Published 19/01/2024, 11:45
© Reuters.  'Just A Worse Version Of Apollo:' Elon Musk Baffled By NASA Veteran's Push To Ditch SpaceX, Blue Origin And Use Existing Tech For Artemis Moon Mission

Benzinga - by Anan Ashraf, Benzinga Editor.

SpaceX CEO Elon Musk on Friday slammed former NASA administrator Michael Griffin‘s plans for returning to the Moon as a “worse version of Apollo.”

What Happened: “His plan makes no sense,” Musk wrote on X, formerly Twitter. “Just a worse version of Apollo.”

The CEO’s comments come on the heels of Griffin’s criticisms of the Artemis program to a House of Representatives subcommittee on Wednesday.

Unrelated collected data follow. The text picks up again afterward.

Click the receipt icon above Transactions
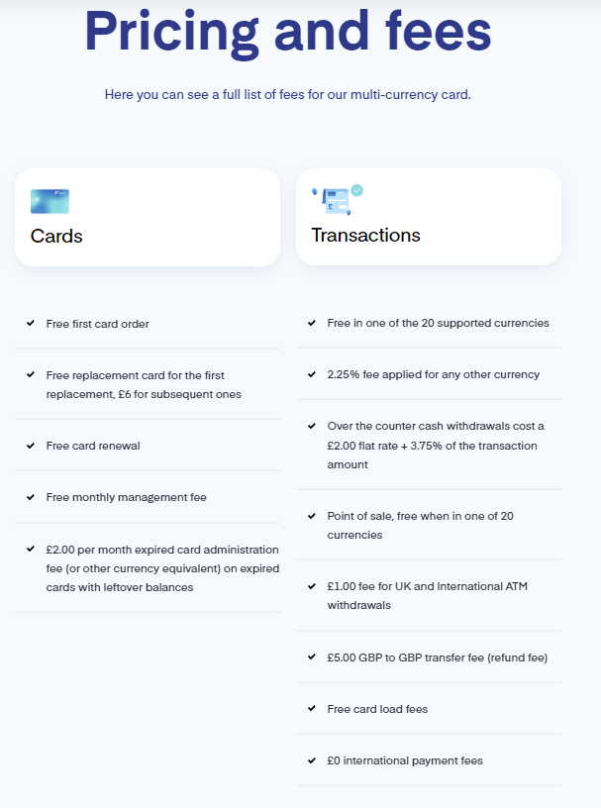Viewport: 601px width, 808px height. [338, 200]
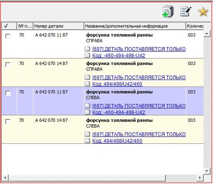Click the scroll up arrow of the vertical scrollbar
This screenshot has height=184, width=213.
tap(207, 34)
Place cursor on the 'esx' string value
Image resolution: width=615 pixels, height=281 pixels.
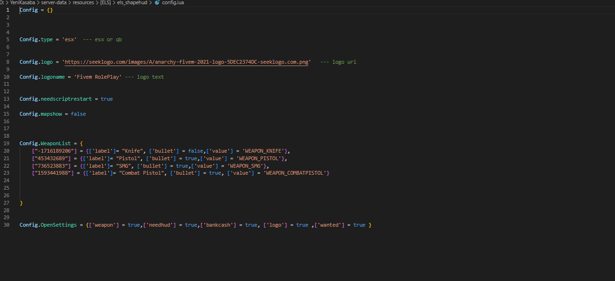(x=69, y=40)
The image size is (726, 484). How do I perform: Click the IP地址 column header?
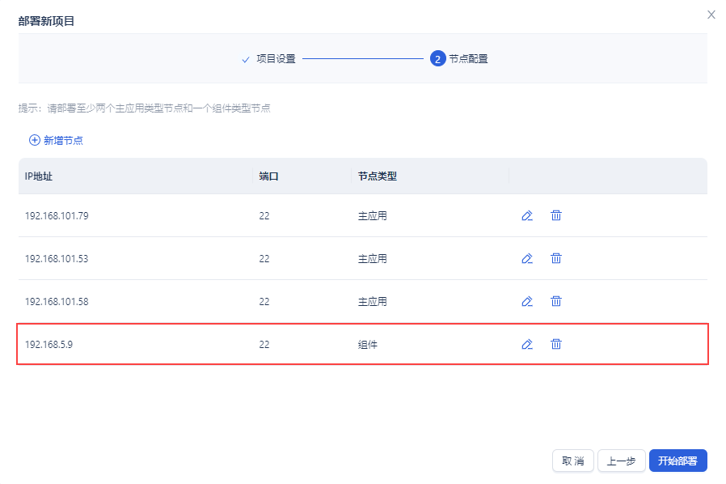(x=39, y=176)
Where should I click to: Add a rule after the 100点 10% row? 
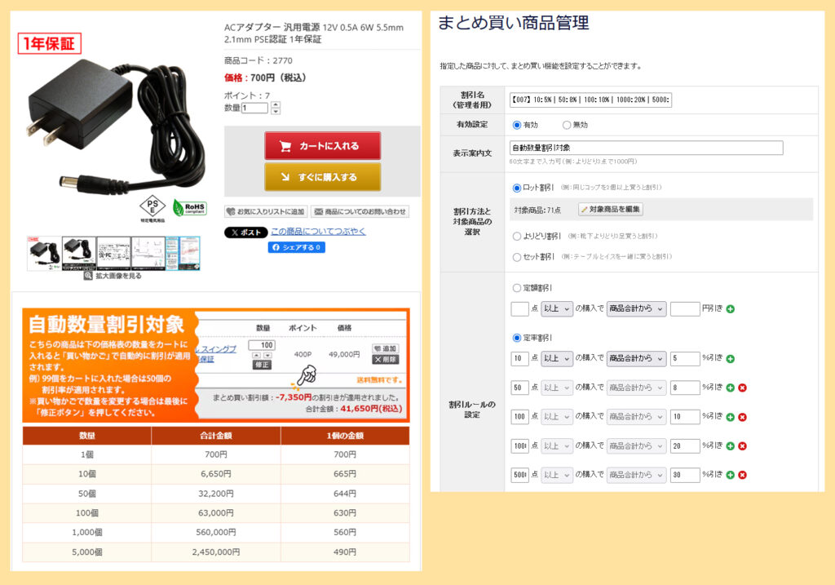click(730, 417)
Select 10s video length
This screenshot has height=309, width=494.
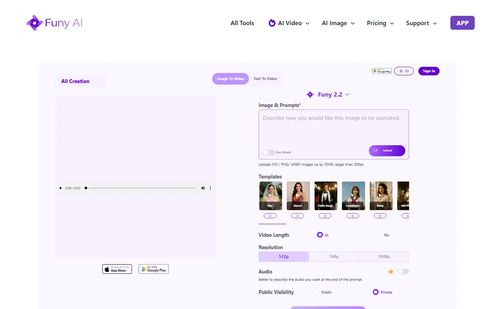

At the hearing, Griffin called for a cancellation of existing contracts with SpaceX and Blue Origin under the Artemis program alleging that they will not succeed in landing Americans to the Moon.

The cost of the contracts to SpaceX and Blue Origin to carry out lunar landings is merely 1.5% of the Apollo program from 1960-1973, Griffin said. Terming the cost “grossly unrealistic,” Griffin alleged that the low price on the contracts proves that the United States is not serious about landing humans back on the Moon.

The former administrator also posed concerns about crew safety, high mission execution risk, unreliability, and increased complexity. “The fundamental flaw in the Artemis acquisition approach is the assumption that the U.S. government can and should leverage so-called ‘commercial space’ for national purposes, and

that this paradigm is applicable to human spaceflight,” Griffin said.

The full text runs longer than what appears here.